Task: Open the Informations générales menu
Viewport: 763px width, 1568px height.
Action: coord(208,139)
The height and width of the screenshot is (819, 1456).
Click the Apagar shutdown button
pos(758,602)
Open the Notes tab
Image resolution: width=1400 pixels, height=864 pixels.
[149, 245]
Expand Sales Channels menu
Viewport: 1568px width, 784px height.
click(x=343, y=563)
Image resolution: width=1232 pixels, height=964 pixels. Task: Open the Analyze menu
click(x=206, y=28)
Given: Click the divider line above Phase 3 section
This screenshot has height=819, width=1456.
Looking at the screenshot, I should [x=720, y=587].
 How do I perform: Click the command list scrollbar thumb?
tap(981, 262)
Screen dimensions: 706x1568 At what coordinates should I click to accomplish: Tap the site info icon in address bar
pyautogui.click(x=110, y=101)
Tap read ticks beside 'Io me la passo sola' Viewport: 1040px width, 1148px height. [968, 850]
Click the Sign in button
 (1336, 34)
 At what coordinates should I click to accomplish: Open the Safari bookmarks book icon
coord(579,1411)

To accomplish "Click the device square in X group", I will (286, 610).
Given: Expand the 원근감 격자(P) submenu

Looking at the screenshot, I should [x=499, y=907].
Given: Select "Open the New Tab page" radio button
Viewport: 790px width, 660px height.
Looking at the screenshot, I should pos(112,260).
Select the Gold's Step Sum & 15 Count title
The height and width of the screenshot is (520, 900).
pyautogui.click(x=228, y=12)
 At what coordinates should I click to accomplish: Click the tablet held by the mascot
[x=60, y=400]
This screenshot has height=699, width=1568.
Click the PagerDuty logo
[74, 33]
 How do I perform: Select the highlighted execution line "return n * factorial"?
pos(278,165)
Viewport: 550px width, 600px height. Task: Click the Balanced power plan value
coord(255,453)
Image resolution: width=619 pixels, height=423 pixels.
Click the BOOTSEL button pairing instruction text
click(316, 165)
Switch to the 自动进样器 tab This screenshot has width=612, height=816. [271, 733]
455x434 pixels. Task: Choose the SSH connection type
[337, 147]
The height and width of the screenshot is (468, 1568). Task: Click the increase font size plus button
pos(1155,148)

> **Do this**
Return the material from the line that contains "Expand Sales Channels menu" through the line that contains "will (286, 610).", both included, reproducing each line without any change.

> **Expected output**
Expand Sales Channels menu
Viewport: 1568px width, 784px height.
click(x=343, y=563)
Image resolution: width=1232 pixels, height=964 pixels. Task: Open the Analyze menu
click(x=206, y=28)
Given: Click the divider line above Phase 3 section
This screenshot has height=819, width=1456.
Looking at the screenshot, I should [x=720, y=587].
 How do I perform: Click the command list scrollbar thumb?
tap(981, 262)
Screen dimensions: 706x1568 At what coordinates should I click to accomplish: Tap the site info icon in address bar
pyautogui.click(x=110, y=101)
Tap read ticks beside 'Io me la passo sola' Viewport: 1040px width, 1148px height. [968, 850]
Click the Sign in button
 (1336, 34)
 At what coordinates should I click to accomplish: Open the Safari bookmarks book icon
coord(579,1411)

To accomplish "Click the device square in X group", I will (286, 610).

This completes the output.